In 2009 – just one year – Americans lost $3.3 trillion in housing equity and $6.9 trillion in stock market valuation. This was an historic one-year loss of $10.2 trillion from a bubble high valuation. According to the Fed, over three years from 2007’s high to 2010, the average American family lost nearly 40 percent of its wealth.102 The value of shares on the stock market dropped by half. Real Estate website Zillow reported about $6.1 trillion in property value was lost by 2009.103 This value disappears out of the average person’s pocket and from the value of their assets. The wealth is lost, but the debt that purchased the assets is mostly still on the books of the privileged money creators who will eventually collect their pound of flesh. The overhang of unsecured debt is a drag on the economy.
These periods of devaluation and desolation are periods of opportunity for the wealthy few who have the resources to weather and take advantage of depression. They snap up assets and property while it is at fire sale prices – with either their own cash on hand or using their ability to borrow. These recurring money expansion and contraction cycles are a major reason why our middle class is shrinking and the disparity between the very rich and the poor is growing (Chapter 6.68).
For about 99 percent of the population, the bust period of this money cycle is a hard time. Downturns in the economy place a lifetime burden on some people. Children go hungry, which means so much more than empty bellies: it means they don’t have the nutrition during critical developmental periods for mind and body; it means they will miss opportunities for education or career growth. Adults lose health insurance; disease strikes and they die, leaving behind a family at risk. People lose their retirement savings just as they are retiring, leaving them bereft at a time when they are too old or too impaired to work. The stress from financial hardship creates real physical pain and reduces the health and productivity of everyone. People die. We waste a lot of lives and potential.
Inevitable collapse
To see how quickly a money creation system can go from stable to collapse when privatized and deregulated, watch the documentary, Inside Job (2010), Directed by Charles Ferguson. It begins with the story of Iceland, which privatized and deregulated its banks in 2000. It took Iceland less than seven years to arrive at national bankruptcy. Three of the four major banks collapsed. (Only the bank run by women survived.)
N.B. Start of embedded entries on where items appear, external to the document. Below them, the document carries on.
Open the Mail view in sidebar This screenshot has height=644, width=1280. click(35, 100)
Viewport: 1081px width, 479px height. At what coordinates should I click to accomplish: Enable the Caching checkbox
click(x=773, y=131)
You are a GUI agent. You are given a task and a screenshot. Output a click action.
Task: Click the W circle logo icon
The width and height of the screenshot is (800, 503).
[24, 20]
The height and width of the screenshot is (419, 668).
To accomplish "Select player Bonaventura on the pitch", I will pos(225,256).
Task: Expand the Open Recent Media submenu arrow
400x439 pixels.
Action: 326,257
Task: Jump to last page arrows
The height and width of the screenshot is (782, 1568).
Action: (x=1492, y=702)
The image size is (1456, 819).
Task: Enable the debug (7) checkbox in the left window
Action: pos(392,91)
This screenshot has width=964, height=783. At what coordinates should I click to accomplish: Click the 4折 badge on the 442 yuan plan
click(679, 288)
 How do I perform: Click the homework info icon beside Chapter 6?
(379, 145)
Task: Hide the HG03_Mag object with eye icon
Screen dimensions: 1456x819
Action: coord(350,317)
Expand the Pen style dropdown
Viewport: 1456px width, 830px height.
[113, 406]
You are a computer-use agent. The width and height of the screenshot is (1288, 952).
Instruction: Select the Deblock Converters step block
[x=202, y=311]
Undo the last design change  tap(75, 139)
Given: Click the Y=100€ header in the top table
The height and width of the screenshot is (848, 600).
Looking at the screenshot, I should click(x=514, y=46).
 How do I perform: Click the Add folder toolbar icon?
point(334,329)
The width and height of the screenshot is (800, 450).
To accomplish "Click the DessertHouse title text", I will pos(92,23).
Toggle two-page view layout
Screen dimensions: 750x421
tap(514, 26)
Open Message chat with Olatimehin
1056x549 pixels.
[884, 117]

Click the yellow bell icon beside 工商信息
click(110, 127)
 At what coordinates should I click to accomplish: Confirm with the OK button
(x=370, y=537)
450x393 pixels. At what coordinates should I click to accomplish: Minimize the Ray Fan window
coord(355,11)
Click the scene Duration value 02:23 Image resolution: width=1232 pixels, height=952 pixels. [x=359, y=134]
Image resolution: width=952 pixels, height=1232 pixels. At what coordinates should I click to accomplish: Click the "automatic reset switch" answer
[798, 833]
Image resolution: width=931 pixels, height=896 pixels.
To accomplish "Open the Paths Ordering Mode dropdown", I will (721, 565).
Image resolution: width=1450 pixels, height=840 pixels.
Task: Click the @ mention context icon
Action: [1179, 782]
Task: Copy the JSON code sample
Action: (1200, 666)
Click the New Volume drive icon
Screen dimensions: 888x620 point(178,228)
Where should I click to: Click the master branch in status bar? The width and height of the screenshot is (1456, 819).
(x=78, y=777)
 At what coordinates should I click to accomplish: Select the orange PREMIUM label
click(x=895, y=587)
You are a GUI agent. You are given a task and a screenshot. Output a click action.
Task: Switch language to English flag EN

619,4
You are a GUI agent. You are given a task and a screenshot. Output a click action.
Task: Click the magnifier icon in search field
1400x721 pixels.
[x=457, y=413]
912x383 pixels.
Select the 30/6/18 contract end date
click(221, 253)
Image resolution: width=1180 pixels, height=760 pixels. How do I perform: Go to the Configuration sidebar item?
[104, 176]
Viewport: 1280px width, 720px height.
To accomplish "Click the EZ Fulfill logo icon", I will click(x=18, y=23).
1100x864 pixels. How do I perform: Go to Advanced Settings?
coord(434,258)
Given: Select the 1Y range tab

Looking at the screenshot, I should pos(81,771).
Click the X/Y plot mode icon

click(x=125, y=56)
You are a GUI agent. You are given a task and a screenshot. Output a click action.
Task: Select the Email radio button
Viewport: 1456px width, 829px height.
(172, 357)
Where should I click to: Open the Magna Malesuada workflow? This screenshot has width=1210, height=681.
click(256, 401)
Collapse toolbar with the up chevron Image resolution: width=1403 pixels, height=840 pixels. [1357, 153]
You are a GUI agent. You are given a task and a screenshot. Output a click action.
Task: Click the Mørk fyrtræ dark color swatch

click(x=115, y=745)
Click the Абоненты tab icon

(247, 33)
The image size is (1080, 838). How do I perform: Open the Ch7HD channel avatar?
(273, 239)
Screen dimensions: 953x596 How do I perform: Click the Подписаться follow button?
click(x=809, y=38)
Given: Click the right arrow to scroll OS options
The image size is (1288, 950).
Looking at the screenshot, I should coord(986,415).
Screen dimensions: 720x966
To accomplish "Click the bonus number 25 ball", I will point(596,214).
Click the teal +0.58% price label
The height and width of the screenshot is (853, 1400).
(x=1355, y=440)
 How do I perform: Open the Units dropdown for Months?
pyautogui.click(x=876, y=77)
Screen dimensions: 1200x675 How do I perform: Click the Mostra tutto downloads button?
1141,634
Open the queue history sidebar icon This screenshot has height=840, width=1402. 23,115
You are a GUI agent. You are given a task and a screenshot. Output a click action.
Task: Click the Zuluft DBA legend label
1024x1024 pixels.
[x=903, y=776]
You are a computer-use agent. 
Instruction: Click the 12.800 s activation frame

To Iceland’s credit, their government jailed over 60 bankers and re-nationalized their money creation. In 2007, Iceland’s population was only 311,566. If we’d put the same percentage of our population in jail for banking fraud after the collapse of our economy, we’d have about 600,000 new inmates. But, none of our bankers went to jail. It took our bankers the same seven short years to go from boom to bust after the 2000 deregulation of our banking and financial sectors. We bailed out our bankers and gave them bonuses instead of putting them in jail. Then we got right back on the boom to bust cycle.
When you look at where we are on that exponential curve, the size of the next meltdown is terrifying. Alarm bells should be clanging as the central Fed increases its assets by an average annual rate of 18 percent from 2006–2016. But in our system any words that shake confidence must be quashed.
A simple change to our monetary system will stop this madness (Chapters 8–10).